The maximum prize of this round was ¥91,611.01. The player could get the maximum of ¥117,611.01 in the whole game.

===Episode 20 to 45 (April 12 to October 18, 2009)===

====Two players====
Since episode 20, there were two players in each episode (except for episode 21, see below).

There were 8 cases in round 1 and only one of them contained ¥10,000. The two players would choose a case and answer a question alternately. The ¥10,000 would be awarded to the player who had chosen the case contained prize if the answer was correct. No players would be eliminated from this round.
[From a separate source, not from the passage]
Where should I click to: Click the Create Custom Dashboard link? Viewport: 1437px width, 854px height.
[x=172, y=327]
There were 14 cases in round 2. The two players would choose a case and answer a question alternately as well. The amount in the case would be awarded to the player who had chosen that case for each correct answer. If answered by mistake, it would be awarded to the opposing player. The game ends when the player who got the lower amount is impossible to exceed the opposing player, only the player with the largest amount could win the prize.

Case values:

| ¥0.01 | ¥3,000 |
| ¥1 | ¥4,000 |
| ¥10 | ¥5,000 |
| ¥100 | ¥10,000 |
| ¥500 | ¥20,000 |
| ¥1,000 | ¥40,000 |
| ¥2,000 | ¥50,000 |

====One player====
There were 6 and 8 cases in round 1 and round 2 respectively, only one case in each of the two rounds contained prize, which was ¥5,000 in round 1 and ¥10,000 in round 2. The player would choose a case then answer a question after choosing each case. The prize would be awarded to the player if the answer was correct and if the case contained the prize. However, in each of the two rounds, if the player failed to find the case within 3 times, no prize would be awarded. The player could still enter the next round if failed.

Round 3 was the same as that of episode 17 to 19. The player could get the maximum of ¥106,611.01 in the whole game.
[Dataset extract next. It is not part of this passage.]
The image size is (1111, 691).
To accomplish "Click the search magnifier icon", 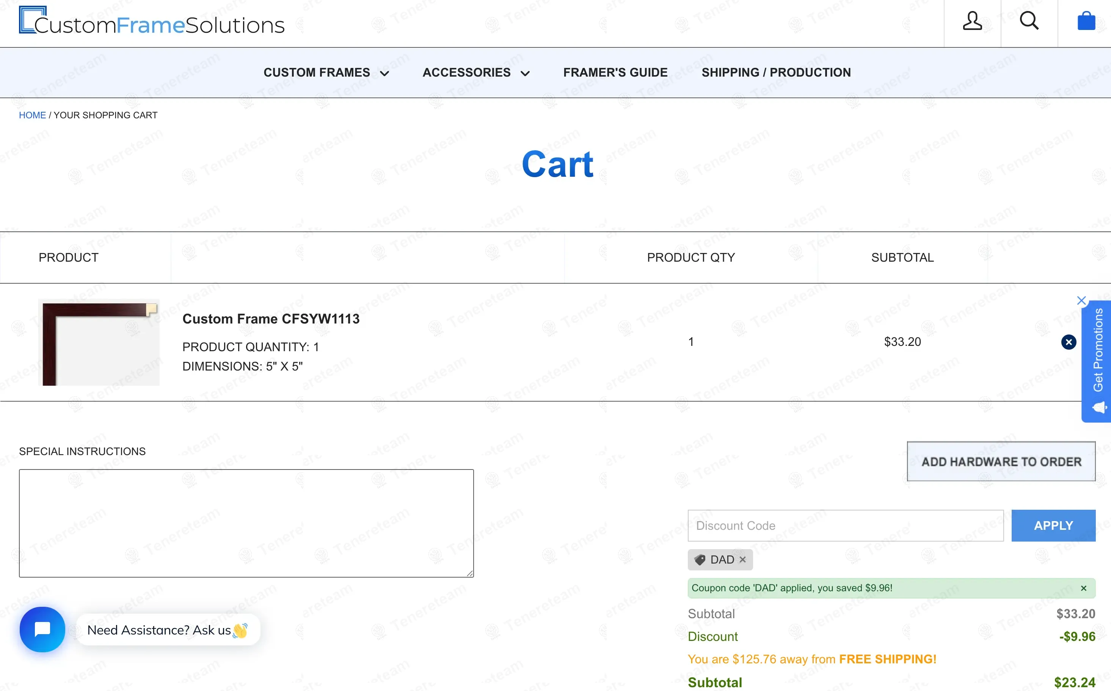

===Episode 46 (October 25, 2009)===
Two players would participate in round 1 individually. 10 "Angels of Dream" would sing a song one by one, then the players had to guess the names of the songs. The prize would increase for each correct answer (see the table below). No players would be eliminated from this round.

| Number of correct answers | Prize (Renminbi) |
|---|---|
| 1 | ¥100 |
| 2 | ¥200 |
| 3 | ¥400 |
| 4 | ¥500 |
| 5 | ¥1,000 |
| 6 | ¥3,000 |
| 7 | ¥4,000 |
| 8 | ¥5,000 |
| 9 | ¥10,000 |
| 10 | ¥20,000 |

Round 2 was the same as that of episode 20 to 45 (two players).
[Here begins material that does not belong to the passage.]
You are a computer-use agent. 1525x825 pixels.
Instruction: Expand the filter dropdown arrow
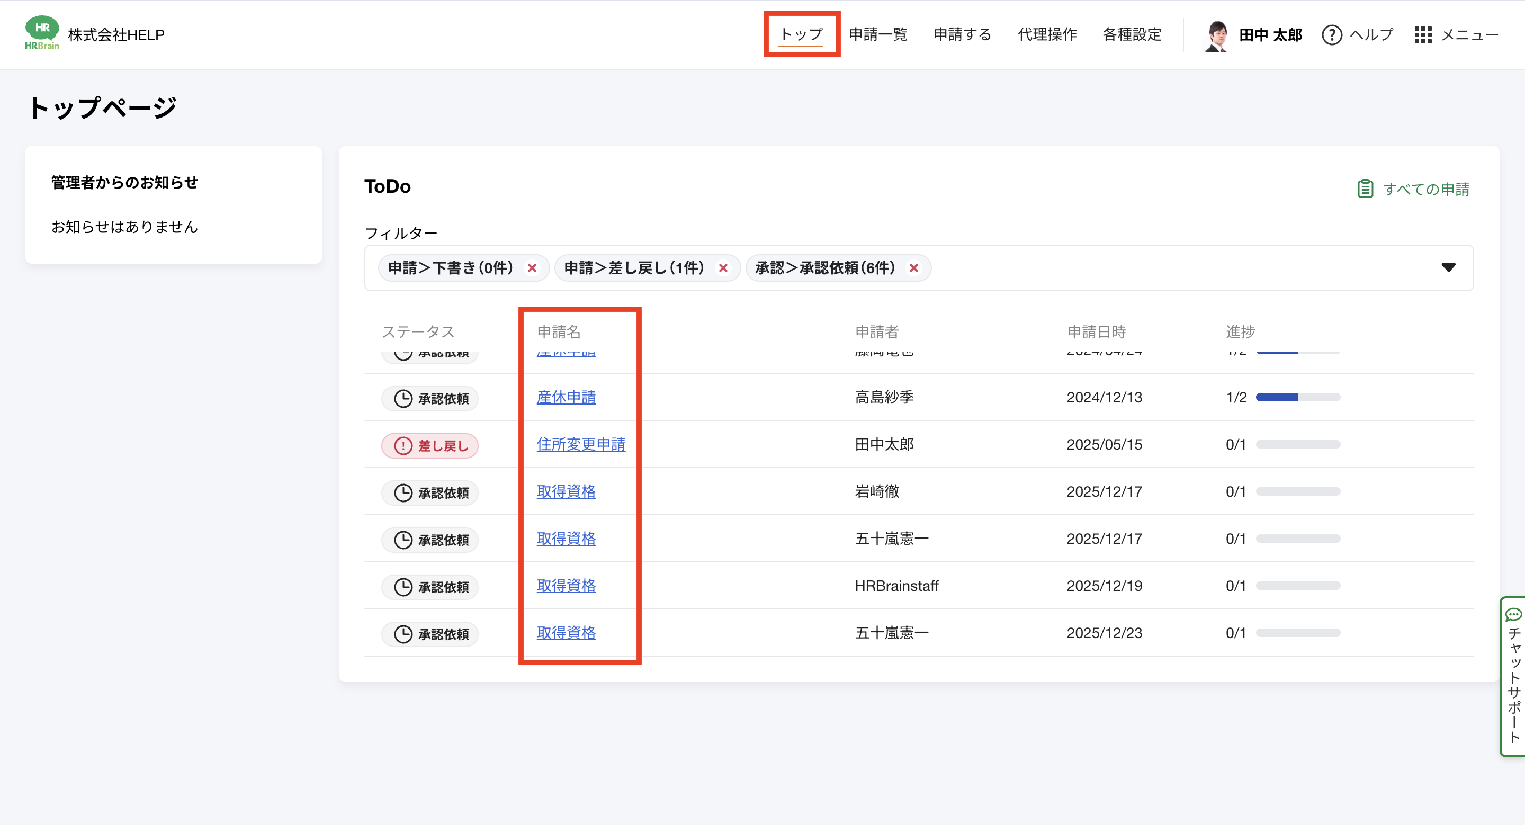pyautogui.click(x=1448, y=268)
===Episode 47 to 62 (November 1, 2009 to February 14, 2010)===
There were 4 sub-rounds and 14 cases in round 1. In each sub-round, the host would pick out some cases then the two players would choose one of the cases and answer a question alternately. The amount in the case would be awarded to the player who chose that case for each correct answer. If the player answered by mistake, it would not be awarded. The player with the largest amount over the 4 sub-rounds could enter the next round with whose amount. The case values were the same as the round 2 of episode 20 to 45 (two players).

Originally in round 2, 10 cases containing numbers 1 to 10 were shuffled, the host would open the first case to reveal the first number, and then the winner of round 1 had to guess, one by one from the second case, whether the number in the case was greater or smaller than the last number revealed. The amount of the player would increase to ¥100,000 for successive correct guesses up to the fifth case then ¥10,000 would be awarded for each correct guess. The maximum possible winning of the player overall was ¥150,000.

Later, the number of cases was decreased to 8 since the loser of round 1 could remove two of the 10 cases first. The rules afterward were the same as the original but the maximum possible winning of the player overall was ¥130,000 only.

There were only one team of players (Taiwanese band Fahrenheit) in episode 51 (November 29, 2009) and their amount after round 1 had exceeded ¥100,000, so their amount would increase to ¥150,000 for successive correct guesses up to the fifth case in round 2 and their maximum possible winning overall was ¥180,000. They won ¥160,000 finally.

Round 2 was cancelled later. In the whole game, only the player with the largest amount could win the prize.